Edit the configuration file:


# vi /etc/awstats/awstats.example.com.conf


In line 51: change LogFile=”/var/log/httpd/access_log” to the location of the access_log file you want to gather statistics.


Ex: LogFile=”/var/log/httpd/example.com-access_log”


In line 153: change SiteDomain=”localhost.localdomain” to SiteDomain=”example.com


In line 168: change HostAliases=”localhost 127.0.0.1″ to HostAliases=”www.example.com”


In line 203: change DirData=”/var/www/awstats” to your docroot.

Ex: DirData=”/var/www/htdocs/example.com/awstats”


If you installed the Geo-IP plugins you need to enable it:


In line 1305 change #LoadPlugin=”geoip GEOIP_STANDARD /pathto/GeoIP.dat” to LoadPlugin=”geoip GEOIP_STANDARD /var/lib/GeoIP/GeoIP.dat”


Move the awstats directory to your docroot:


//uncessary, check http://shebangme.blogspot.com/2010/06/install-awstats-on-centos-5.html

# mv /var/www/awstats /var/www/htdocs/example.com


Change the permissions to the awstats directory:


# chown -R localuser:apache /var/www/htdocs/example.com/awstats


Edit the awstats.conf to setup the aliases and restrictions:


# vi /etc/httpd/conf.d/awstats.conf


Change the Alias, ScriptAlias and Directory location to where the awstats is in your docroot.


ex:


Alias /awstats/icon/ /var/www/htdocs/example.com/awstats/icon/

ScriptAlias /awstats/ /var/www/htdocs/example.com/awstats/



<Directory /var/www/htdocs/example.com/awstats/>

DirectoryIndex awstats.pl

Options ExecCGI

order deny,allow

deny from all

allow from 192.168.1. 66.80.199.111 # Allow access to awstate from the 192.168.1.0/24 subnet only

</Directory>


#Alias /css/ /var/www/awstats/css/

#Alias /js/ /var/www/awstats/js/


Reload Apache:


# service httpd reload


In case you don’t have the Options FollowSymLinks in httpd.conf, awstats will not work so you need to add it in the /etc/httpd/conf.d/awstats.conf above.

……..

Options ExecCGI

Options FollowSymLinks

……..


Update your statistics:


# cd /var/www/htdocs/example.com/awstats


# perl awstats.pl -config=example.com -update


If you see something like:


Create/Update database for config “/etc/awstats/awstats.example.com.conf” by AWStats version 6.9 (build 1.925)

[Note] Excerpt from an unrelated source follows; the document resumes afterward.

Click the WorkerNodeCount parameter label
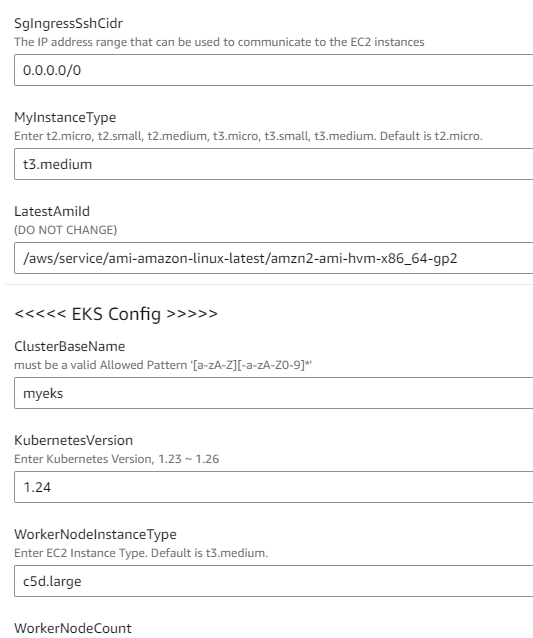Image resolution: width=533 pixels, height=638 pixels. [73, 628]
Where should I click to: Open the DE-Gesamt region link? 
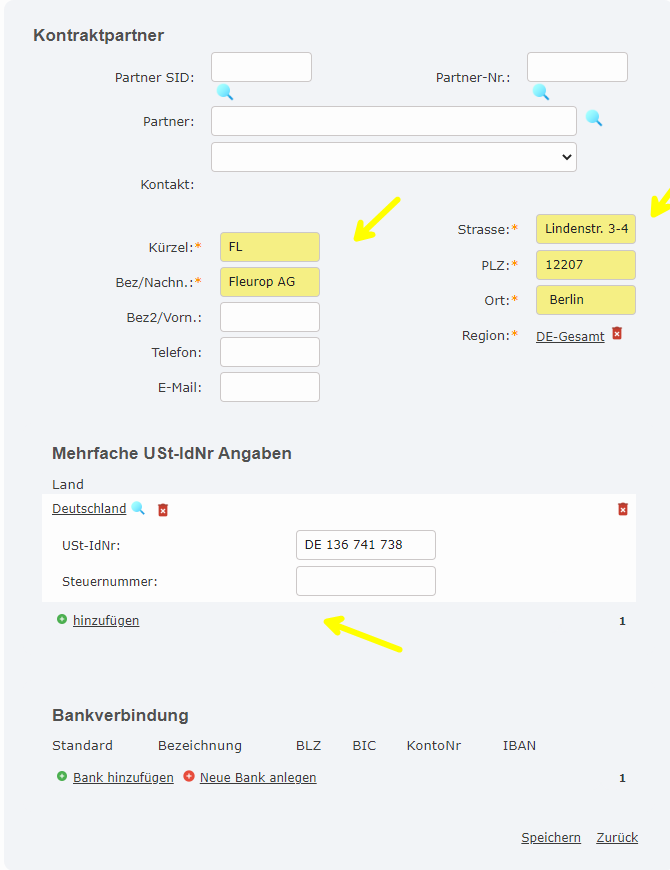[570, 337]
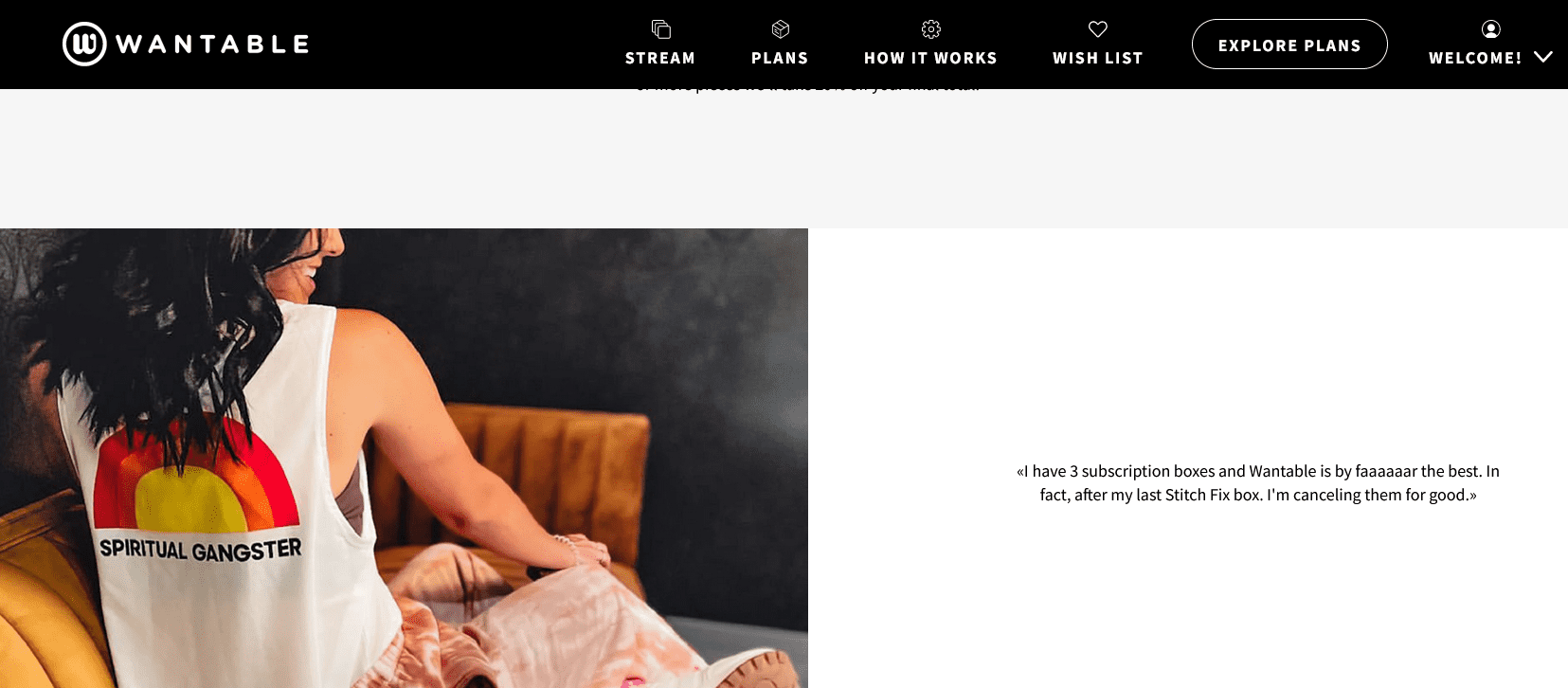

From data in log file “/var/log/httpd/example.com-access_log”…

Phase 1 : First bypass old records, searching new record…

Direct access after last parsed record (after line 4)

Jumped lines in file: 4

Found 4 already parsed records.

Parsed lines in file: 13

Found 0 dropped records,

Found 0 corrupted records,

Found 0 old records,

Found 13 new qualified records.


Then everything went fine.


If you changed your logs from common to combined it might throw some errors when you update awstats so you need to clean the log file to have only the combined logs:


# cat /dev/null > /var/log/httpd/example.com-access_log


run the update again:


# perl awstats.pl -config=example.com -update

Update for config "/etc/awstats/awstats.example.com.conf"

With data in log file ""

Phase 1:

Seaching new records from beginning of log file

Phase 2:

Found 2389 new qualified records.


Navigate to http://example.com/awstats/awstats.pl


If the update time on the upper left hand corner is the same as the time you run the awstats.pl update and you can see the statistics, then everything works fine.

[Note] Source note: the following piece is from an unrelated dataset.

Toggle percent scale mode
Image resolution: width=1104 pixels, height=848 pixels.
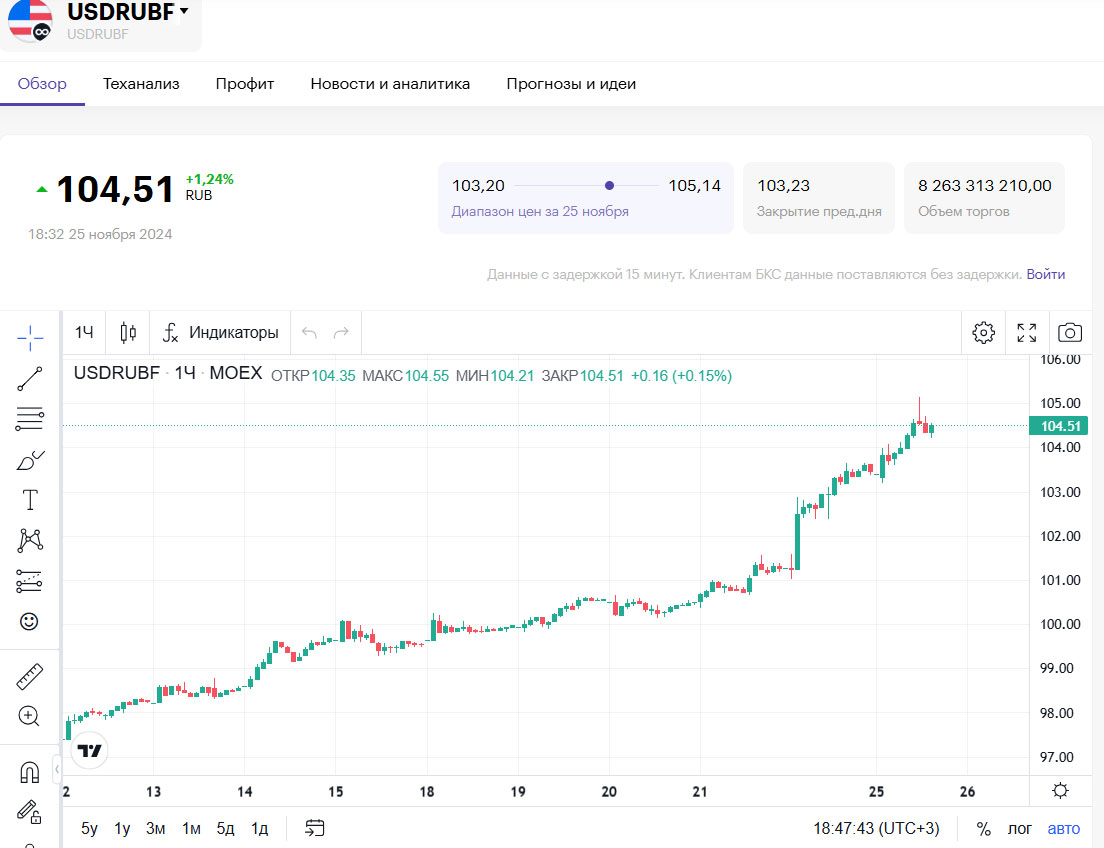[984, 828]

Setup the cron job (it will run hourly and redirect the output to /dev/null so it’s not going to send an email to root every hour) :


cd /etc/cron.hourly

echo “perl /var/www/htdocs/example.com/awstats/awstats.pl -config=example.com -update > /dev/null 2>&1″ > awstats.sh

chmod 755 awstats.sh


test the script:


./awstats.sh

Refresh your browser and if the update time changes then you are all set.


Enjoy the statistics on your website!